Tahun ini BUMD ditargetkan bisa memberikan kontribusi terhadap PAD sebesar Rp 471,79 miliar. Sementara itu, hingga kini, realisasi PAD dari BUMD mencapai Rp 459,79 miliar. Tentu, tahun depan diharapkan kontribusi BUMD bisa meningkat pesat. 

Selama ini kontribusi BUMD Jawa Timur terhadap PAD memang sangat rendah. Tahun 2023, realisasi pendapatan pemprov Rp 33,76 triliun. Sementara PAD Rp 22,32 triliun. Dengan dividen  yang diterima pemprov Rp 459 miliar, berarti kontribusi BUMD terhadap PAD hanya 2,05 persen. Bahkan, terhadap APBD hanya 1,36 persen. Sangat kecil. 

Secara umum, APBD pemerintah daerah masih sangat mengandalkan dana perimbangan dari pemerintah pusat. Catatan di Kemenkeu, rata-rata transfer pemerintah pusat mencapai 51 persen terhadap APBD provinsi. PAD berkontribusi rata-rata 46 persen. Di pemerintah kabupaten/kota, kontribusi PAD terhadap APBD sangat kecil. Hanya 7 persen kabupaten dan 17 persen untuk kota. Dana perimbangan mencapai 87 persen APBD.

BACA JUGA: Genjot UMKM Surabaya, Libatkan BUMD

Dengan UU HKPD, potensi pendapatan pajak daerah bagi pemerintah provinsi memang bakal turun signifikan. Pajak kendaraan bermotor (PKB), misalnya. Tarif dan bagian provinsi berubah cukup besar jika dibandingkan dengan UU 28/2009.  

Dalam skema lama, tarif PKB ditetapkan 2 persen dari harga kendaraan bermotor. PKB dikutip provinsi dan dibagihasilkan kepada pemkab/kota. Pemprov memperoleh bagian 70 persen dan pemkab/pemkot memperoleh 30 persen.

Dalam UU HKPD dan PP 35/2023 tentang Pajak Daerah dan Retribusi Daerah, PKB tidak lagi menjadi pajak bagi hasil. Pemprov akan mengutip PKB dengan tarif 1,2 persen dan pemkab/pemkot menarik pajak opsen sebesar 66 persen dari tarif pemprov. 
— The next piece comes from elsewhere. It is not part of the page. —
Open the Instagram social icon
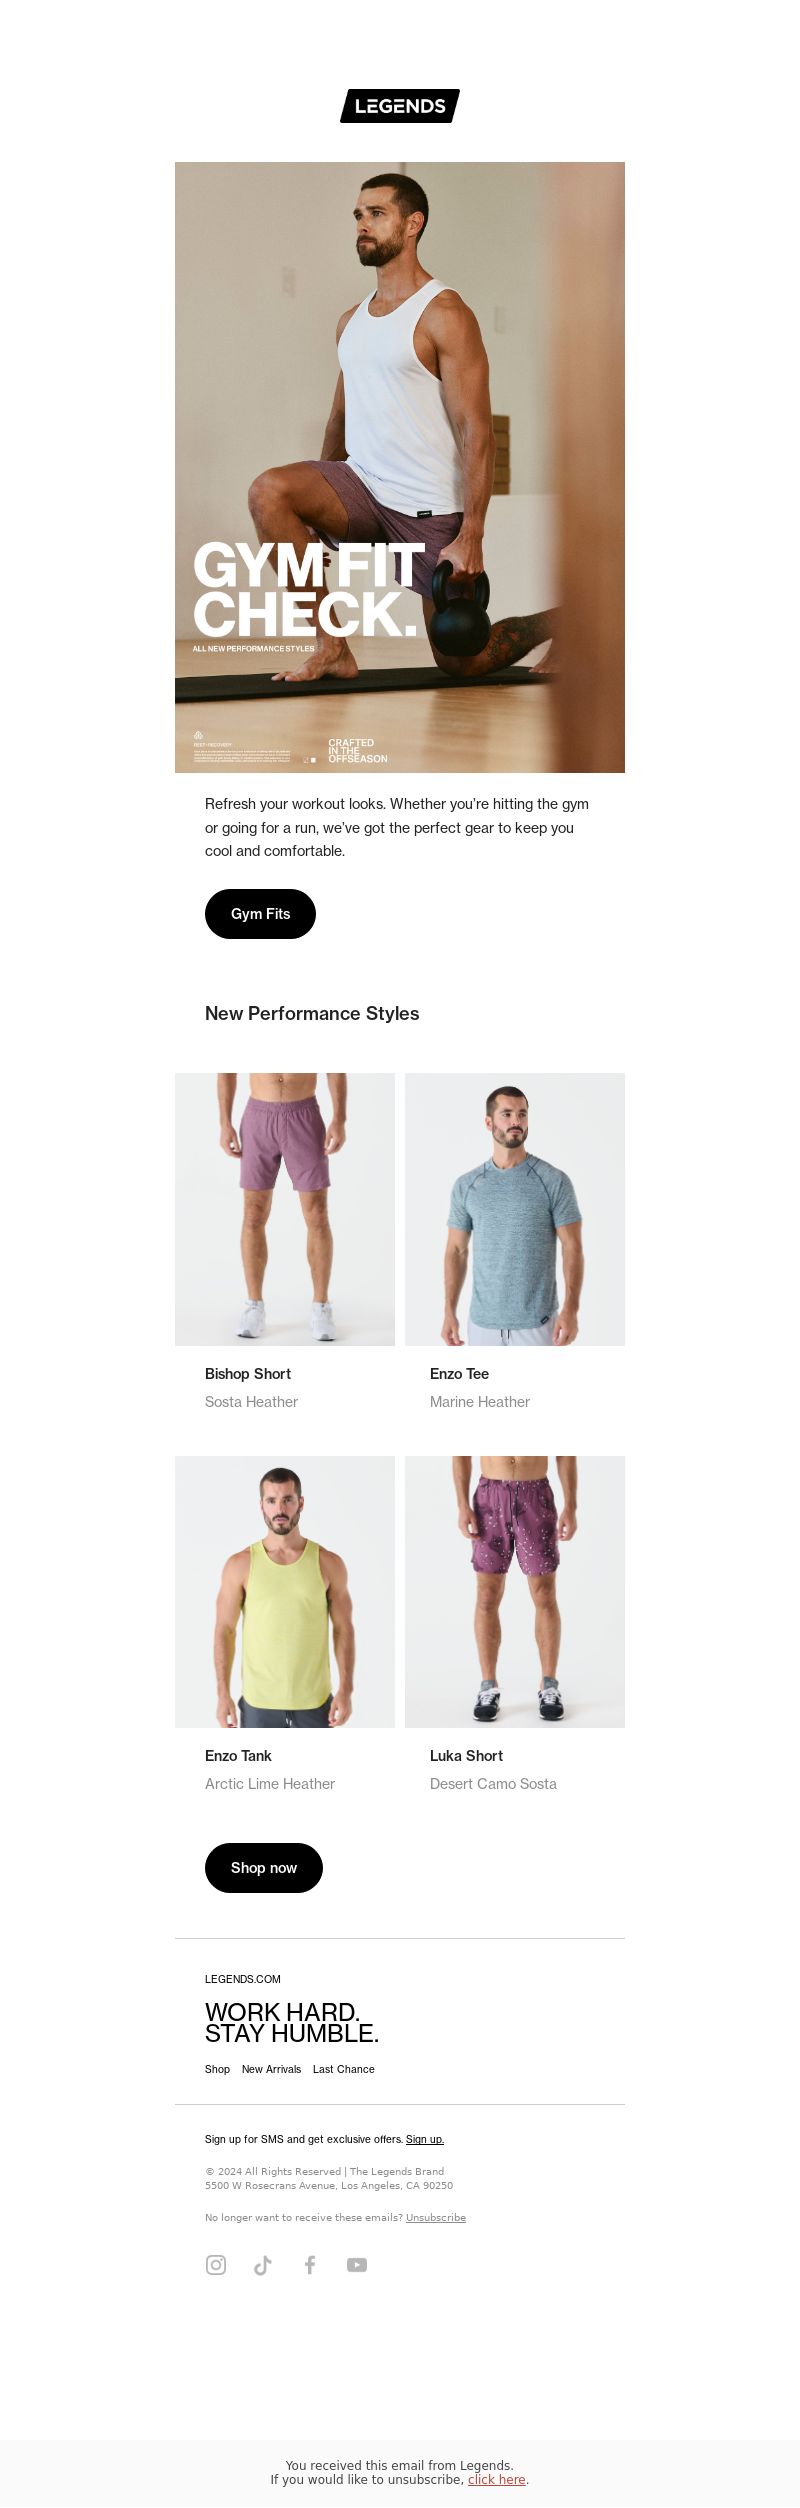(216, 2265)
Dengan demikian, pemprov akan memperoleh 1,2 persen, sementara dengan sistem lama memperoleh 1,4 persen (70 persen x 2 persen). Dengan hitungan itu, pendapatan pemprov akan turun sekitar 0,2 persen basis poin atau sekitar 14 persen. Sementara itu, pemkab/pemkot akan memperoleh 66 persen dari 1,2 persen atau 0,792 persen. 

Sebelumnya, pemkab/pemkot  memperoleh 0,6 persen (30 persen x 2 persen). Dengan sistem itu, pendapatan pemkab/pemkot akan naik 32 persen, yaitu dari 0,6 persen menjadi 0,792 persen.  

Sementara itu, pemkab/pemkot juga terdampak UU 1/2022 itu. Pajak parkir, misalnya, turun dari 25 persen menjadi hanya 10 persen. Berarti, akan turun 60 persen. Pemkab/pemkot juga berpotensi kehilangan pendapatan cukup besar dari retribusi. Banyak jenis retribusi berdasar UU 28/2009 dihapus dalam UU 1/2022.